═════ Предложенный отрывок ═════

Ну, и конечно нельзя забывать, что я нахожусь очень далеко от радикализма и экстремизма, музыка, которая звучит в моих передачах, это, так сказать, "претенциозный мэйнстрим", то, что слушают обычные немецкие студенты. Никакого антисоциального криминала/андеграунда. То, что такая музыка, как правило, по радио не звучит — это проблема не моя, а тех радиостанций, где она не звучит. Она должна звучать. Как в 1972-м должны были звучать LED ZEPPELIN или CAN, в 1977-м SEX PISTOLS, а сейчас — вещи цюрихского лейбла Domizil. Это не панк, не хардкор, не ужасы и не мясорубка, это то, чем сегодня интересуются и занимаются неглупые и небесчувственные люди.
— Что для вас труднее: общаться с музыкантами "вживую" или затем готовить печатный материал? Не вносит ли строгая периодичность обновления "Музпросвета" элемент рутинности в работу? Не надоедает ли вам порой прикладывать столько усилий?
— Рука бойца колоть устала? Ну да, конечно (смеется).

═════ Исходные данные ═════

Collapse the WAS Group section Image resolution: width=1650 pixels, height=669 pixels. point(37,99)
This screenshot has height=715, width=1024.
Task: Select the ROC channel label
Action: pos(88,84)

═════

§ **Набор заданий**
**a)** Перепишите часть предложенного отрывка, заменив «LED ZEPPELIN» на «DEEP PURPLE». Начните с места, где стоят слова «Ну, и конечно», и остановитесь после слов «и небесчувственные люди.».
**b)** Перечислите все музыкальные группы, которые названы в предложенном отрывке.

§ **Решения задач**
**a)**
Ну, и конечно нельзя забывать, что я нахожусь очень далеко от радикализма и экстремизма, музыка, которая звучит в моих передачах, это, так сказать, "претенциозный мэйнстрим", то, что слушают обычные немецкие студенты. Никакого антисоциального криминала/андеграунда. То, что такая музыка, как правило, по радио не звучит — это проблема не моя, а тех радиостанций, где она не звучит. Она должна звучать. Как в 1972-м должны были звучать DEEP PURPLE или CAN, в 1977-м SEX PISTOLS, а сейчас — вещи цюрихского лейбла Domizil. Это не панк, не хардкор, не ужасы и не мясорубка, это то, чем сегодня интересуются и занимаются неглупые и небесчувственные люди.

**b)** LED ZEPPELIN, CAN, SEX PISTOLS